Likewise, I owe much of my turnaround this semester to my friends in PLAIT Lab, especially Justin Lubin, Gabriel Matute, Hellina Hailu Nigatu, Logan Caraco, Slim Lim, Eric Rawn, and Lisa Rennels. Each of them spent patient hours helping me understand something from class, guiding me to a book or a paper or a podcast that would clear up an idea, or even just opening up about their own experiences and struggles over lunch. I’ve learned quickly that success in grad school is at least partly about surrounding yourself with a community that brings a lot of different expertise and experiences to the table. More than that, surrounding yourself with friends makes it easier to come back to things after a particularly hard day. Not all days in grad school end on a high note. As my patient, supportive, and infinitely wiser partner Bess can attest, some of them end in tears. But knowing you have a community to support you makes the day-to-day much more enjoyable.

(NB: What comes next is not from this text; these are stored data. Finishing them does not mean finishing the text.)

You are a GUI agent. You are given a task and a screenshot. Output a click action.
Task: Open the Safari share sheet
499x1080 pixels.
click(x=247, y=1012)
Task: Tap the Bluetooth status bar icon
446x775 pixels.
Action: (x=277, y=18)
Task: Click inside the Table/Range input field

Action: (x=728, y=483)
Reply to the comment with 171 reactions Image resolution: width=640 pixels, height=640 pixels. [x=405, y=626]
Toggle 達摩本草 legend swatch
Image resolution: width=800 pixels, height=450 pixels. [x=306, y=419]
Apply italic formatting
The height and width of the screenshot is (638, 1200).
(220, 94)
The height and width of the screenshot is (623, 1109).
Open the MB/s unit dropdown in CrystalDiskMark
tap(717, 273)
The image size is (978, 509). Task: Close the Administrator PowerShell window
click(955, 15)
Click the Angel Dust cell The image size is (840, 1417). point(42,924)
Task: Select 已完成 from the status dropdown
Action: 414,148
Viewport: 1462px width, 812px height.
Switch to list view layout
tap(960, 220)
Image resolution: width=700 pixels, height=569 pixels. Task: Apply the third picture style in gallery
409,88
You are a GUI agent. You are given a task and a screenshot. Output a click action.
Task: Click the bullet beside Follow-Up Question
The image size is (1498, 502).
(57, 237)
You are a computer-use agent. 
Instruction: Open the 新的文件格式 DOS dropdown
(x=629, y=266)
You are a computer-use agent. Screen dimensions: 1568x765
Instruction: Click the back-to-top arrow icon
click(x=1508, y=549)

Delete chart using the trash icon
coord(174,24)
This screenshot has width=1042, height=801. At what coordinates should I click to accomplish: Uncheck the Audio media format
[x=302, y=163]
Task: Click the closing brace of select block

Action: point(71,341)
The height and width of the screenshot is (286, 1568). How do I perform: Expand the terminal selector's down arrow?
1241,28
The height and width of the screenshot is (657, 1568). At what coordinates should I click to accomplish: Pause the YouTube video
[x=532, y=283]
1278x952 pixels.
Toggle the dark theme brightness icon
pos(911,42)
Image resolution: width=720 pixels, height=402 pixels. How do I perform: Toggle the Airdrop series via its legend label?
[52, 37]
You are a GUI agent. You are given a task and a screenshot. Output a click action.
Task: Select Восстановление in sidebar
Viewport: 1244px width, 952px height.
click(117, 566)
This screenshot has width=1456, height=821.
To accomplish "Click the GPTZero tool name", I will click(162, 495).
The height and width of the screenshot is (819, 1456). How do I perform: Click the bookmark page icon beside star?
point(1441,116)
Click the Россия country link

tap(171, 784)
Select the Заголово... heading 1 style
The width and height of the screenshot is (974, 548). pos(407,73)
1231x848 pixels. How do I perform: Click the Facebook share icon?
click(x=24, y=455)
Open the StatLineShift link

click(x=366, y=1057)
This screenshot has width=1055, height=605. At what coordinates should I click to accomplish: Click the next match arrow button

On being a student again, again

I don’t mean to make my first semester of grad school seem like an overly wrought tale of struggle and triumph. There were plenty of other struggles and plenty of other triumphs and, all things told, I came away feeling quite proud of what I accomplished this first semester. I ran 14 sessions for an observational need-finding study I’m working on (more on this soon hopefully). I dove deep into the world of contextual inquiry and thematic analysis to work with all of the rich qualitative data that came out of those interviews. Along with my colleague Logan Caraco I wrote a new library for automatically reverse engineering data visualizations from the DOM. And I developed great new relationships with older grad students in the Programming Systems group (many of whom seem to be my age or younger, but we won’t focus on that too much 😅).

Most significantly, I think I rediscovered who I am and who I want to be as a student and as a researcher moving forward. A key part of this is spending less of my energy comparing my motivations, my work, and my achievements to others. I used to make so many of my decisions as an undergraduate by inferring what others wanted and expected of me. I spent so much time this semester just trying to relearn how to unlearn that. And now I want to refocus all of that back on to what matters to me — making usable, delightful, and impactful programming tools for journalists, social scientists, and climate scientists. If I’m making even a little progress on that each day, I’ll be happy. And hell, there will be days when I don’t make any progress. But as I’ve figured out, that’s part of the fun and joy of grad school. It’s a gift to be given so much freedom and have so little asked of me in return. I fully intend to make the most of it.